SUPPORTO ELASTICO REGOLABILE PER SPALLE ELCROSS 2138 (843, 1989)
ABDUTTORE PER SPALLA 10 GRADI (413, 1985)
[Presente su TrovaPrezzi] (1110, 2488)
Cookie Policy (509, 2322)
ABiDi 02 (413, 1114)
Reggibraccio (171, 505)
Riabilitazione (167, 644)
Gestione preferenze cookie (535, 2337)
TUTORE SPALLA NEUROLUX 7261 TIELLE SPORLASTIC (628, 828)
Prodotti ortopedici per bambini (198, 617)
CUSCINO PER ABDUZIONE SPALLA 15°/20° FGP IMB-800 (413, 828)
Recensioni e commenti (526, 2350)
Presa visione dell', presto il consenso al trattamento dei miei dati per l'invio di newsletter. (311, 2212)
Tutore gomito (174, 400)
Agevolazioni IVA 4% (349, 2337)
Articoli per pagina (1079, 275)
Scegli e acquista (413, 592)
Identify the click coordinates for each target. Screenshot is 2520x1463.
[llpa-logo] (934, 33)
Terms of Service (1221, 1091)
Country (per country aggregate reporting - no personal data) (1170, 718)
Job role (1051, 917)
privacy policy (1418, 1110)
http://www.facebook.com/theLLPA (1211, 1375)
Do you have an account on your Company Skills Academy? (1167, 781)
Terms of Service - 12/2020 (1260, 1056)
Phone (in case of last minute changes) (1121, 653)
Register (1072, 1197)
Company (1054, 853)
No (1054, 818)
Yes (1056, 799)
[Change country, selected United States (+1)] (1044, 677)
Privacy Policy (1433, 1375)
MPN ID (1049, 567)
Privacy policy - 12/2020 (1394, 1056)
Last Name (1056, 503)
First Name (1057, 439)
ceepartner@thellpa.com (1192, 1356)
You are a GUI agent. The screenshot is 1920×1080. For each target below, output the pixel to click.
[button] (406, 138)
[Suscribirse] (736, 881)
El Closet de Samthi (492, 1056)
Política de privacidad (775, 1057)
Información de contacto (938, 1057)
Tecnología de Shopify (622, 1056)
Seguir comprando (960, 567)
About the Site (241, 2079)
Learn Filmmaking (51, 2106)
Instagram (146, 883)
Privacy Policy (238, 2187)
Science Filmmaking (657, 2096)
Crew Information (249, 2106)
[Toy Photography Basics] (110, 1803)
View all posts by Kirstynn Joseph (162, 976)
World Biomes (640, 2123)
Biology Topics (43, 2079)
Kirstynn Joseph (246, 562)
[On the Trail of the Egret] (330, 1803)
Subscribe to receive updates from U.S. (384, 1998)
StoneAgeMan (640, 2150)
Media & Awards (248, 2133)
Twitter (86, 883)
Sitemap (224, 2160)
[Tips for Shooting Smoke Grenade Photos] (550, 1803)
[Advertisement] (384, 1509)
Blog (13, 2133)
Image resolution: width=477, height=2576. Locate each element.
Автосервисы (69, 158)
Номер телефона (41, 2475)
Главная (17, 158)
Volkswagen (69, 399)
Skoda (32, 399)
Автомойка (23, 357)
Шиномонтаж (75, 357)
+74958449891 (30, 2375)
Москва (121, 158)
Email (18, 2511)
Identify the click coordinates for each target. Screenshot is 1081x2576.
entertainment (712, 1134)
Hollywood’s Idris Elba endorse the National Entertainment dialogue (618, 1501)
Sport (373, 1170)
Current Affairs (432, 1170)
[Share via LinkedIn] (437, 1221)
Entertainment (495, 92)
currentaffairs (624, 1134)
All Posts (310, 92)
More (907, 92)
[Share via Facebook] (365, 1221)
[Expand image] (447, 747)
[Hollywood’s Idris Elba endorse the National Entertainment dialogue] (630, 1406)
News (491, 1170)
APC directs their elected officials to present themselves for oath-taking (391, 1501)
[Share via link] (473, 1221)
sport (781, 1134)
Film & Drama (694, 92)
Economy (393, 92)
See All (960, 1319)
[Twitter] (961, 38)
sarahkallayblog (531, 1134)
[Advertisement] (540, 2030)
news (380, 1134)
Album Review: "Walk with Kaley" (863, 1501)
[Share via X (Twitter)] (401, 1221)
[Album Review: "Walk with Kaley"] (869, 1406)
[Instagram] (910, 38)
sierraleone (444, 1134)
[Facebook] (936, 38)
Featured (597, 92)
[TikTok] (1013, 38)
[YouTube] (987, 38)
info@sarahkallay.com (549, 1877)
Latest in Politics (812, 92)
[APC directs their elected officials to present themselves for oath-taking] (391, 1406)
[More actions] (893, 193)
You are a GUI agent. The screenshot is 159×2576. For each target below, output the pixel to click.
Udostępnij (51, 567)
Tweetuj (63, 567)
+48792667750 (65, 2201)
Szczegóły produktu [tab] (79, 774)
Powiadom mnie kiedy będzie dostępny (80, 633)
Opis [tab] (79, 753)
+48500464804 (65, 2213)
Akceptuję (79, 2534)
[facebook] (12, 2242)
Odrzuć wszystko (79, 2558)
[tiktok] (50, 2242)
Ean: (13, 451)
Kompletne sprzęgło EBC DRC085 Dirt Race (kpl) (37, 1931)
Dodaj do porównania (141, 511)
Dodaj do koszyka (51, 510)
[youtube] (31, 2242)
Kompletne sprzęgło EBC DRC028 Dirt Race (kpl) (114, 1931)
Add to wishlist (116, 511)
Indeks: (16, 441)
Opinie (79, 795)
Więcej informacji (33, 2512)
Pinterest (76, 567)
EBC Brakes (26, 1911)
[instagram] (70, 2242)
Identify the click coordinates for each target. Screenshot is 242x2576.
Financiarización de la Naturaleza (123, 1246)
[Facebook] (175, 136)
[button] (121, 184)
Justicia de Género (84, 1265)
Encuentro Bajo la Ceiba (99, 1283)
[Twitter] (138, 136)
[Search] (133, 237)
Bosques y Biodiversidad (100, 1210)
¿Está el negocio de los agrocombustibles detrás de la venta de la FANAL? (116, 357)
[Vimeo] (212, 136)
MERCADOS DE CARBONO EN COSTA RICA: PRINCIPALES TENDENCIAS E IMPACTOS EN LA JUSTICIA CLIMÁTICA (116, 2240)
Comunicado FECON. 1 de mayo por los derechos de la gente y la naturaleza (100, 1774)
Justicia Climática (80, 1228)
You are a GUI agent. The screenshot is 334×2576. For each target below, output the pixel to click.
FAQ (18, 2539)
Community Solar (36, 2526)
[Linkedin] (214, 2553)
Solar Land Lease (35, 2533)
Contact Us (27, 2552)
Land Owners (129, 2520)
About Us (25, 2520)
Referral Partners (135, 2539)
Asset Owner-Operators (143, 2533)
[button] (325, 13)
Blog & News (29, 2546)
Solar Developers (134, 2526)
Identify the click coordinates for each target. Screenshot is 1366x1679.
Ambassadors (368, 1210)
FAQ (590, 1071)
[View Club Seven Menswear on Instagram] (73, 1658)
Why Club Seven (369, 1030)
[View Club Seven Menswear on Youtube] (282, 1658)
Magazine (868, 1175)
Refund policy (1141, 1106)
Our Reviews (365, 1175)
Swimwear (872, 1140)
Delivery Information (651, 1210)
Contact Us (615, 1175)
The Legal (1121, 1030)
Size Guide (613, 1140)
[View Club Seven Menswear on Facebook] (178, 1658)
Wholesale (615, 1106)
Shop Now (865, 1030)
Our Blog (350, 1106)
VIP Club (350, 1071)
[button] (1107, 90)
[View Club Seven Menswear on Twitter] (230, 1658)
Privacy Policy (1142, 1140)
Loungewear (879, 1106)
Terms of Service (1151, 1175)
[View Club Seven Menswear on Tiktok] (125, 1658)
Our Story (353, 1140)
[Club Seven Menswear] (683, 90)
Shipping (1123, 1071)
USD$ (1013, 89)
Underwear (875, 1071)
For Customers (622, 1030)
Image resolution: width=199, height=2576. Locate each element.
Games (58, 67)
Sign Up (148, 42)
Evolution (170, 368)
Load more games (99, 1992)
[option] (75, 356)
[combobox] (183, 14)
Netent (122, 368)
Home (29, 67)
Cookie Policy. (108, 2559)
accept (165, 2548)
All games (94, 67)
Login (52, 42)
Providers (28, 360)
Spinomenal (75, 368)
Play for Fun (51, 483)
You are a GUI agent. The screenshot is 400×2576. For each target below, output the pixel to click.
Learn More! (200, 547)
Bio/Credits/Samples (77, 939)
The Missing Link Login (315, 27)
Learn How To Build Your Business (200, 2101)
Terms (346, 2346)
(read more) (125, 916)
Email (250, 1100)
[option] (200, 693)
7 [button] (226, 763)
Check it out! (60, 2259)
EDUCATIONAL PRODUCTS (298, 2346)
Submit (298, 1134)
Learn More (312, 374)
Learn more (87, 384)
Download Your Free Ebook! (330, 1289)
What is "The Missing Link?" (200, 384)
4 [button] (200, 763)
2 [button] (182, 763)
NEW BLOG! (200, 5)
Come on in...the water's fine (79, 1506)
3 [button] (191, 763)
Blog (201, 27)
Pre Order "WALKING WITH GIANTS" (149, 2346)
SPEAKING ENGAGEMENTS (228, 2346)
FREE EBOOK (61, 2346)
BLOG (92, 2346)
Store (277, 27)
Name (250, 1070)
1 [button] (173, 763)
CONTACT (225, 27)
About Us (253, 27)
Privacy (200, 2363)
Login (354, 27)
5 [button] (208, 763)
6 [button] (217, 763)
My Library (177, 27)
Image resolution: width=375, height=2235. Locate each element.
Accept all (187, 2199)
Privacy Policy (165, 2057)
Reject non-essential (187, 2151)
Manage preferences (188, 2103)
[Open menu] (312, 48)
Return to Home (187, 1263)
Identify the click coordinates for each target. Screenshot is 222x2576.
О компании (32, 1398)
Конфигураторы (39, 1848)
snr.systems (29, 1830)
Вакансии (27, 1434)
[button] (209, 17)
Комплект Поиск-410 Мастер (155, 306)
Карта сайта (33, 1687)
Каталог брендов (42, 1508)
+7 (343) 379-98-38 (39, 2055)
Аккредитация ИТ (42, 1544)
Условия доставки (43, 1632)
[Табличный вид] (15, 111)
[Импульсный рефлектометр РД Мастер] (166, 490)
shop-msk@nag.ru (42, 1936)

• **Exercise instructions**: Starting from the records above, filter out all lines except those containing the word "sprzęgło".

• **Task output**:
Kompletne sprzęgło EBC DRC085 Dirt Race (kpl) (37, 1931)
Kompletne sprzęgło EBC DRC028 Dirt Race (kpl) (114, 1931)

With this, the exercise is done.